READING TEXT
------------------------------------------------------------
Short Term Loans vs Payday Loans

Short term loans vs payday loans – there are a lot of choices out there for you if you want to borrow money and pay it back quickly. The main difference between short term loans and payday loans is usually the number of repayments you make. In general terms, you usually pay back a payday loan about a month or two after you take out the money – in lump payments. With short term credit, you could pay your loan back from two to twelve months. However, this is not always the case and there is a lot of overlap between the two products nowadays.

So, what is right for you? Here is our guide to what you can expect from short term loans and payday loans.

Short Term Loans vs Payday Loans – Differences in Application Process

If you are looking to take our a payday or short term loan, the application process is really similar. They will want you to answer a few short questions about yourself. In general, what they are looking for is that:

  • You are 18 years or older
  • You are a UK resident
  • You have a British bank account and/or you have a debit card from which they can take your repayments
  • You have got a job and you are earning £500 a month or more
  • You have a mobile phone they can contact you on

Lenders will also need some idea of what your monthly expenses are. With that information, they will be able to work out whether you can make the repayments on the due dates.

Will a lender contact my boss to check where I work? In many cases, no. They will use third party companies to check who your employer is and that you are on the payroll. Some may wish to contact your boss though. If that is something you do not want, ask them about their policy on this before you apply.

Will You Wait Longer For a Short Term Loan to Reach Your Account?

Payday and short term loans are designed to cover your emergencies. If you find yourself taking out short term loan after short term loan, it is best to seek advice because that is not what short term loans are designed for.
------------------------------------------------------------
STUDY MATERIAL
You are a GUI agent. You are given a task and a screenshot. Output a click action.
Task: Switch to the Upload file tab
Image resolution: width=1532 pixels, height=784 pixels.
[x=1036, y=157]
------------------------------------------------------------
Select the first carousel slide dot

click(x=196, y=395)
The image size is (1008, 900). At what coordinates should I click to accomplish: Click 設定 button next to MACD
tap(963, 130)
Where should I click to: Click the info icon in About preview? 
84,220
------------------------------------------------------------
PROBLEMS TO SOLVE
a: In the article on short term loans and payday loans, what is usually the main difference between the two?
b: Pick up the article on short term loans and payday loans after its last sentence and continue it.

ANSWERS BY ITEM
a: The number of repayments you make.

b:
Who do most people take out short term loans or payday loans? Everyone’s reason is their own but mainly it is when you do not have spare cash to cover:

  • Your car breaking down when you need it for work
  • Something going wrong in your house which needs fixing straight away
  • Your wages if your employer does not pay you on time
  • A gap when you are moving jobs
  • Medical expenses
  • Funeral expenses

Lenders know you need the money in a hurry and, when they have approved your loan, your money can be in your bank account within the hour. Please be aware though that some short term loan providers and payday loan companies may need additional information before they can make a decision, so, it is always best to make yourself easily contactable and available if they want to get in touch to complete your loan application. If you have bad credit and are applying for a loan, you may need to provide additional information concerning your current circumstance.

Short Term Loans vs Payday Loans – Which is more expensive?

Under the law, short term loan providers and payday loan companies are not allows to charge you any more than £24 for every £100 you borrow for 30 days. With some lenders, you will pay that amount of interest. With others, it will be less.

On top of that, lenders are also not allows to charge interest and fees that total more than the loan you took out. So, if you borrow £100, you will never pay back more than £200 in total, no matter how many months you take the short term loan out over.

Most lenders change interest on a daily basis. That is important if you want to pay your loan back early. We will cover that in just a minute.


Short term loans and payday loans offer flexibility and speed. They are great for emergencies and, depending on your lender, you could even save yourself money by paying the loan back early. You also don’t have to secure any collateral against them like your home or your car.